Norwegian handball player and coach (born 1947)

Per Otto Furuseth (born 14 October 1947) is a Norwegian team handball player and coach, and sports official.

==Career==
Furuseth played 62 matches for the Norway men's national handball team during his active career, and played on club level for Refstad IL. In 1974 he won the Norwegian Championship, and in 1976 he won the Norwegian Men's Handball Cup, beating Stavanger IF in the final. He scored 3 goals in the final. In 1977 he won the Norwewgian Championship for a second time. In 1979 he won the title for a third time as a player-coach.

He was head coach for Norway's men's national team from 1979 to 1985. He did however not manage to qualify the team for either the Olympics or the World Cup.

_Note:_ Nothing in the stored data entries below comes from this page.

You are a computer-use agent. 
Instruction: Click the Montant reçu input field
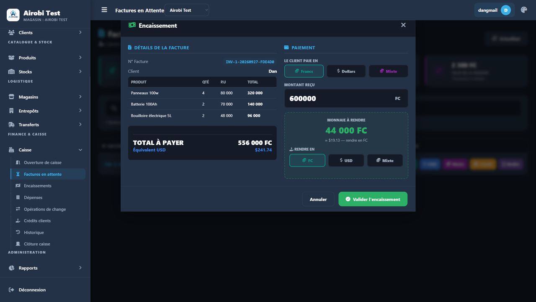click(x=346, y=99)
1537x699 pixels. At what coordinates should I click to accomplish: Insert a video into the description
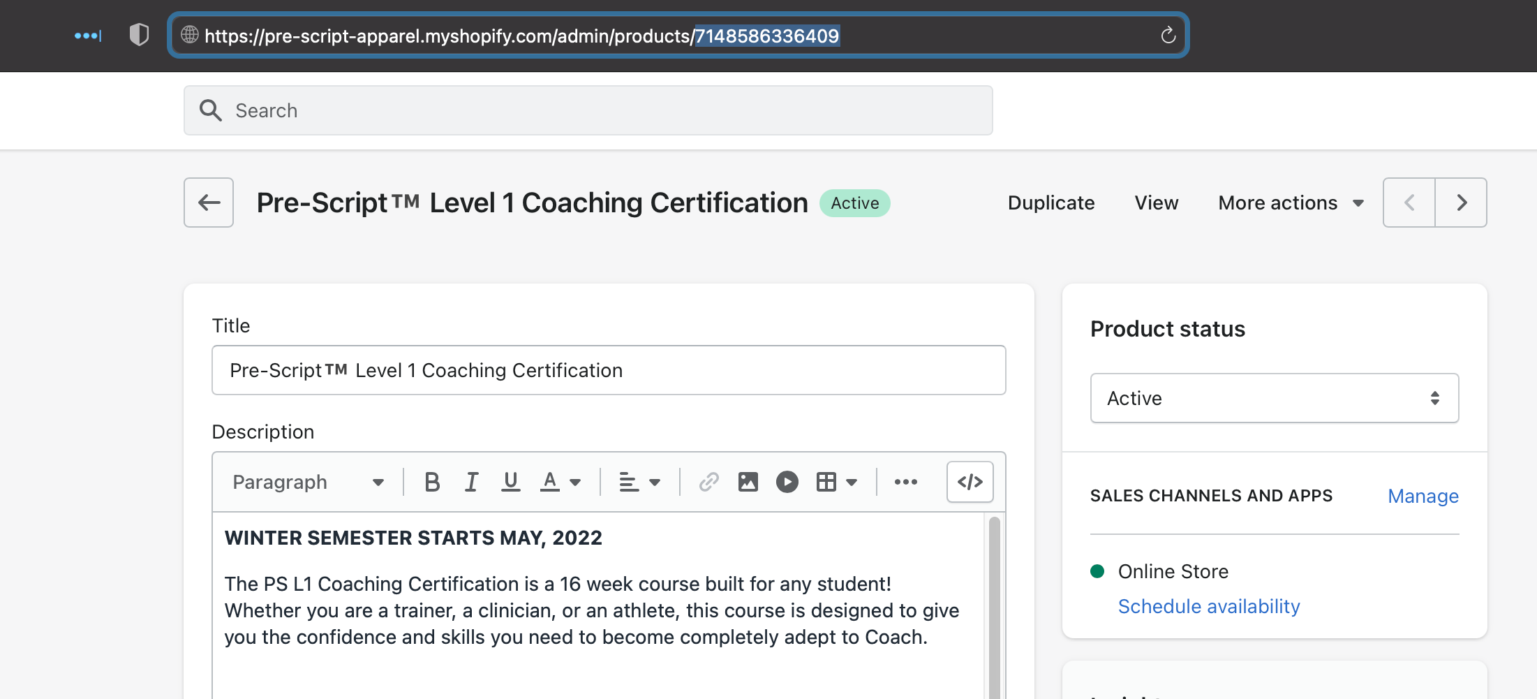[x=787, y=482]
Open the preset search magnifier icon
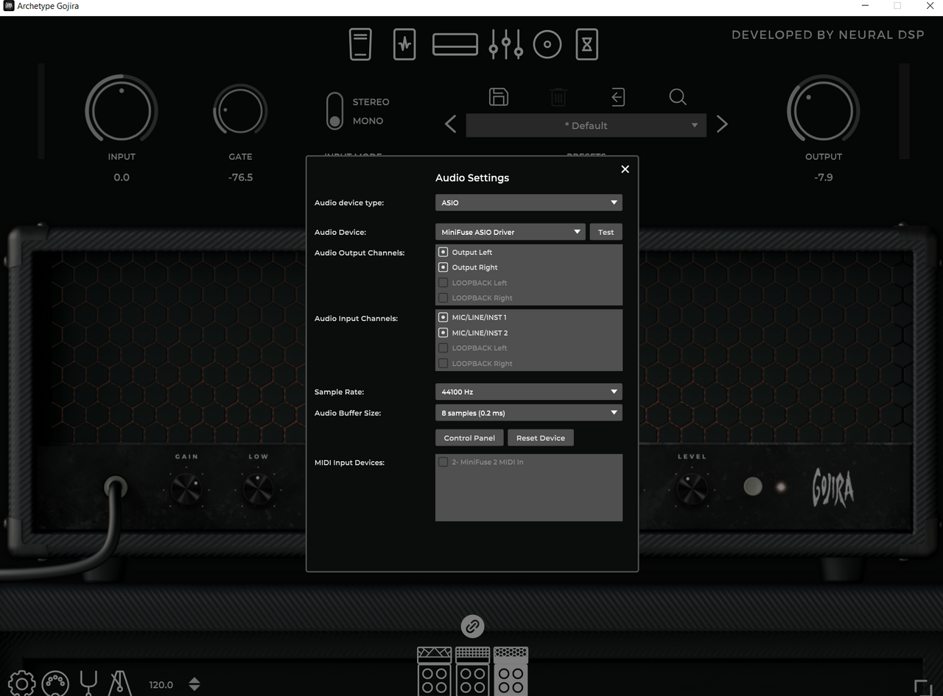The height and width of the screenshot is (696, 943). point(678,97)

Afterwards he worked with analysis at major international tournaments between 1982 and 2002. Meanwhile he was also the assistant general secretary for the Norwegian Handball Federation. In 2003 he was appointed Secretary General for the Norwegian Handball Federation. He left the position in 2010. Afterwards he has been a senior advisor to the federation.

Furuseth was awarded the Håndballstatuetten trophy from the Norwegian Handball Federation in 1999. In 2022 he was awarded the Norwegian Olympic and Paralympic Committee and Confederation of Sports's honorary award. He has also been awarded with the Swedish Handball Federation's 'högste utmärkelse' (eng: highest honour).